It’s Just Time

The Problem

I’ve been tracking my family’s monthly debt totals for just over two years, with an eye toward repayment. Unfortunately, this strategy has been an unmitigated failure, and our debt has more than tripled in that time. (GULP.) Of course, this probably has to do with the fact that tracking has been my only debt repayment strategy. Sure, I try to minimize spending, coupon, meal plan, etc., but I haven’t ever really made debt repayment an intentional goal.

Why Now?

Well, there’s that whole issue of the debt – and I’m just talking credit card debt here – tripling over the last two years. But what really motivates me is fear. First, I’m fearful that we’ll be swallowed up by the debt and won’t be able to get out. We have over $50,000 in credit card debt, so that’s not an unrealistic fear. I’m also fearful that I won’t be able to teach our four year old daughter sound money management skills because I won’t want to answer any of her questions about our finances. And how can I teach her if I’m not a role model? I’m fearful of financial emergencies, like a major car repair or medical bill, because we will have to take on more debt to pay for them. And in the longer term, I’m fearful of not being able to retire comfortably, or to help our daughter pay for college in any meaningful way. Pretty scary, right?
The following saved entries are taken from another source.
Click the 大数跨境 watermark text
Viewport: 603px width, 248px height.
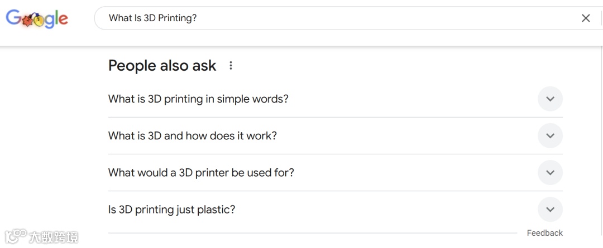(54, 237)
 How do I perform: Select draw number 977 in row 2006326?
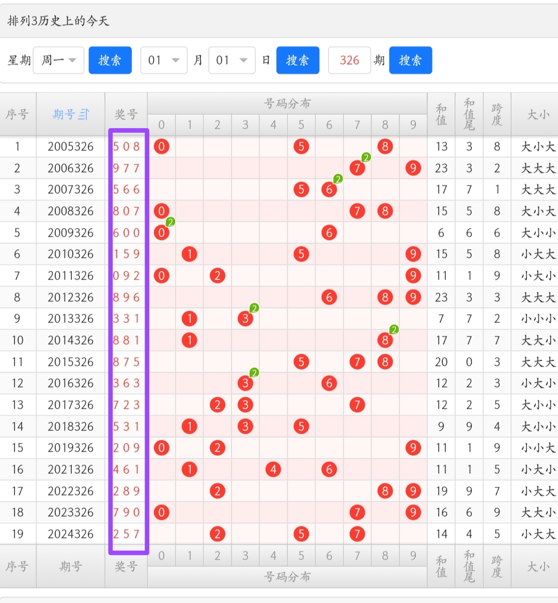coord(127,168)
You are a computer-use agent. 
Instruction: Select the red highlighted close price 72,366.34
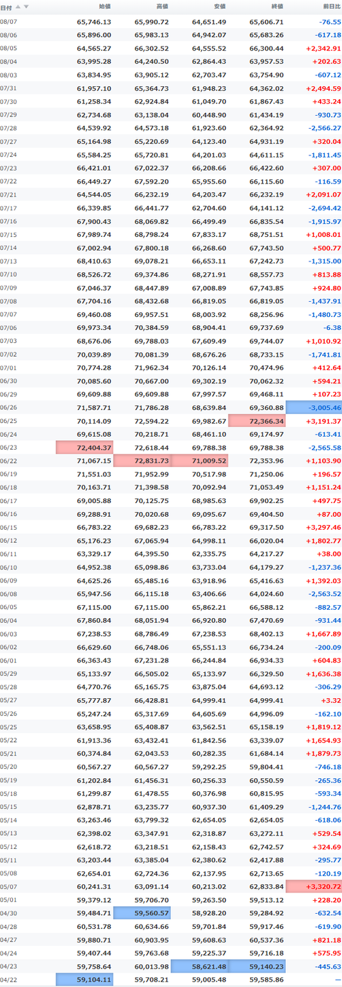pos(257,420)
What Got Me Going on This Path

Over the past couple of months, I’ve developed an interest in personal finance, particularly blogs. I love hearing other people’s stories and learning their tips and techniques. I also really love the support I’ve found on these blogs and social media sites. My husband, the primary earner in our family, is on-board with the idea of paying down debt, but neither understands the true scope of the problem, nor wants to fully commit to going all-out to deal with it. Like I said, he wants to pay our debts as quickly as possible, but he wants to leave room for fun, too. I, however, believe that we’ve had our fun and must now get down to business.

Through some of these personal finance blogs, I’ve learned about Dave Ramsey and his Baby Steps. In fact, I just finished reading his book, Financial Peace Revisited. (Borrowed from the library, of course!) I really like not only his approach to achieving financial freedom, but also the whole “peace” part of his plan. I’ve woken up in the middle of the night scared about our finances, so I recognize that debt is robbing me of peace. And I want to get it back.

Why Blog About This Stuff?

As I mentioned above, I really like the support I’ve found on other personal finance and debt-focused blogs and sites. And I could use all the positive energy and support I can get as I tackle, really tackle, our debt. Also, I believe that writing about our debt repayment in a public space will help keep me accountable.

So please join me on this journey, send lots of positive energy my way, and share your knowledge and experience with me!